Saved data entries:
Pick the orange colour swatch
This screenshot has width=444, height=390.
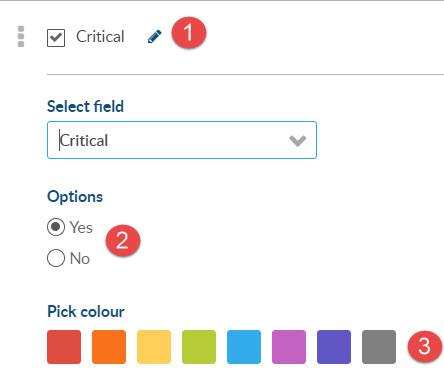pyautogui.click(x=109, y=347)
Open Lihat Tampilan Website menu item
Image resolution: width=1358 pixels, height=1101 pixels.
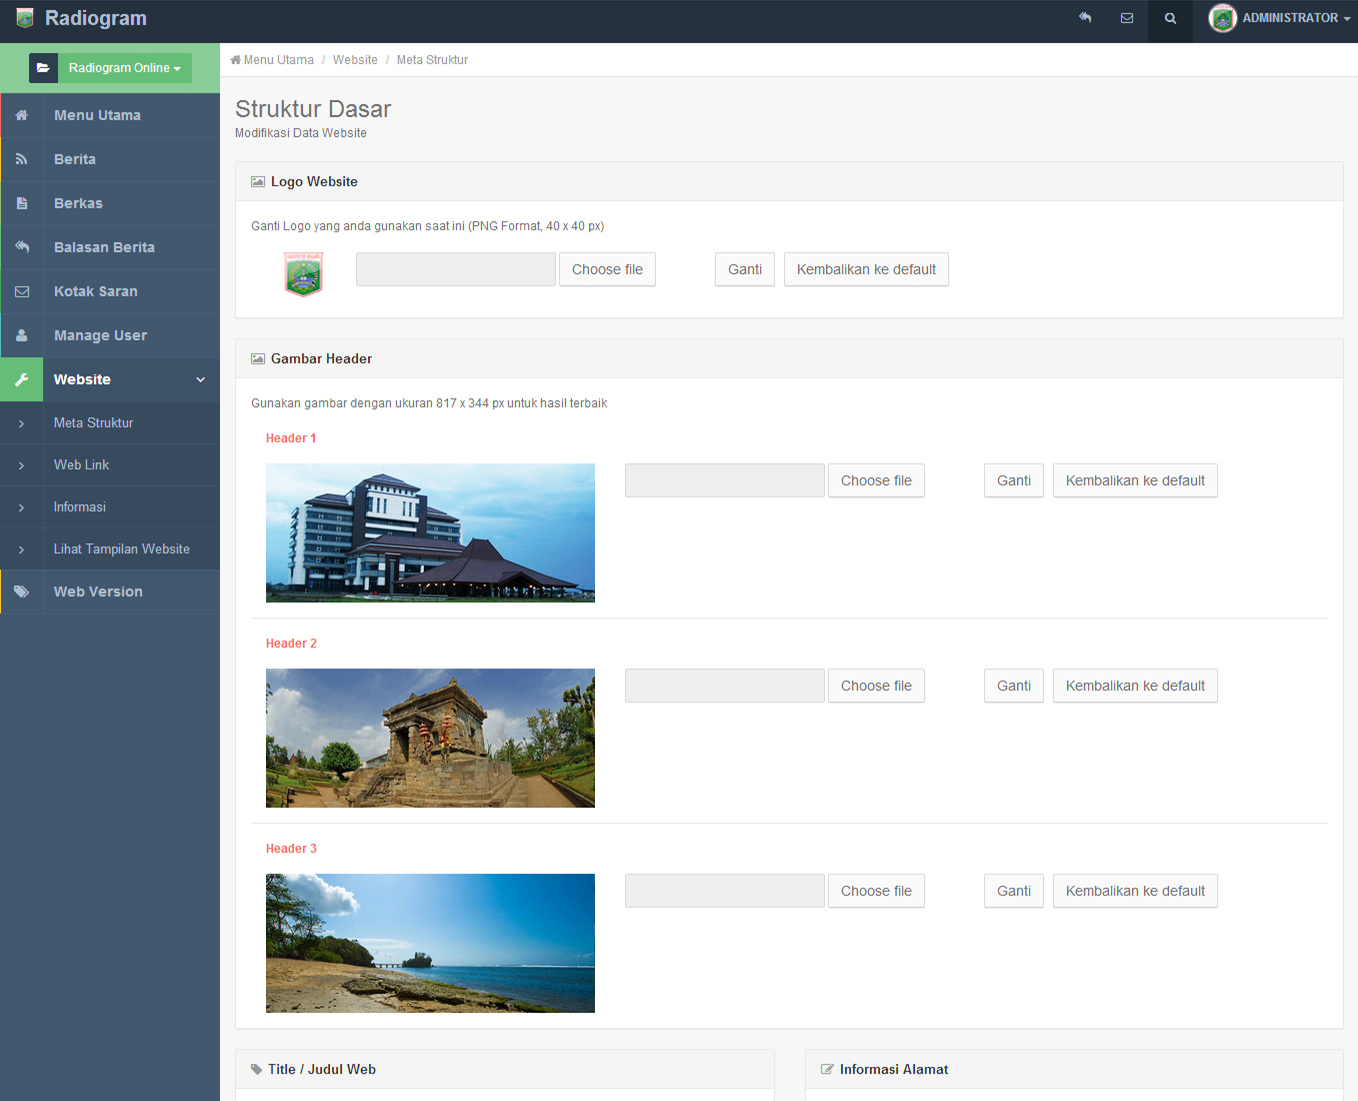(121, 549)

• WHAT YOU HAVE TO DO: Please retype the lines from the one containing "Image resolution: width=1358" through the last line of the records above, exactly as written, and leave out any pictures.

• SOLUTION TO THE PROBLEM:
Image resolution: width=1358 pixels, height=1101 pixels.
(121, 549)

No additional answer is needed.